CampRecipes Classic Archive
This recipe is part of the CampRecipes Classic Recipe Archive. It was originally submitted to the CampRecipes community and is preserved as historical outdoor cooking content. Some formatting, ingredient wording, or cooking guidance may reflect the original submission.
Because these are preserved vintage recipes, they have not been reviewed for modern allergen labeling, nutrition accuracy, food-safety guidance, or current outdoor-cooking best practices. Please review the ingredients carefully, use safe food handling, and adapt the recipe as needed for your equipment, location, dietary needs, and current fire restrictions.
Original Date: 2002-04-28
Serves: 1-2
Prep Time: 1-30m
Difficulty: easy
Backpacking: No
Ingredients
- 1 1/2 cups dried farfalle pasta ( bow tie).

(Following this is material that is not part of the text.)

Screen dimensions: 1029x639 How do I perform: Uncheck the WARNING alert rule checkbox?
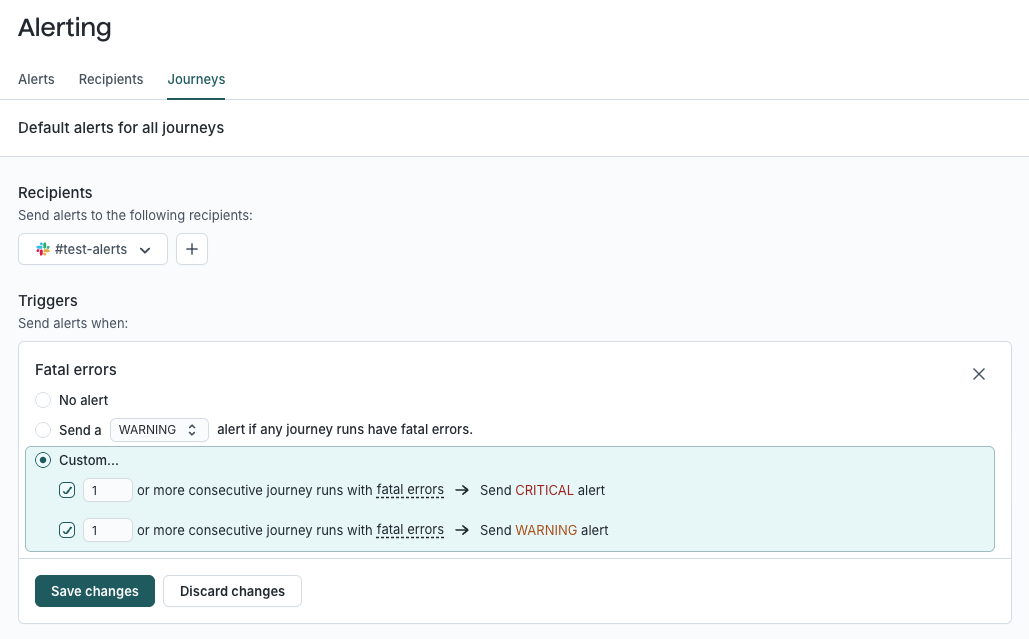click(67, 530)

- 1/3 cup smoked, diced prosciutto.
- 1/3 cup sliced spanish olives
- 4 tablespoons olive oil
- 1 garlic clove, diced
- 1/2 cup parmesan cheese
Instructions
1. Boil pasta in 2 quarts of salted water for 13 to 15 minutes or until tender.
2. Add finely diced garlic and olive oil in a serving dish.
3. Drain the finished pasta that has beed drained to the oil, and toss.
4. Add olive, toss again, and top with prosciutto.
5. Toss again, and top with the parmesan cheese.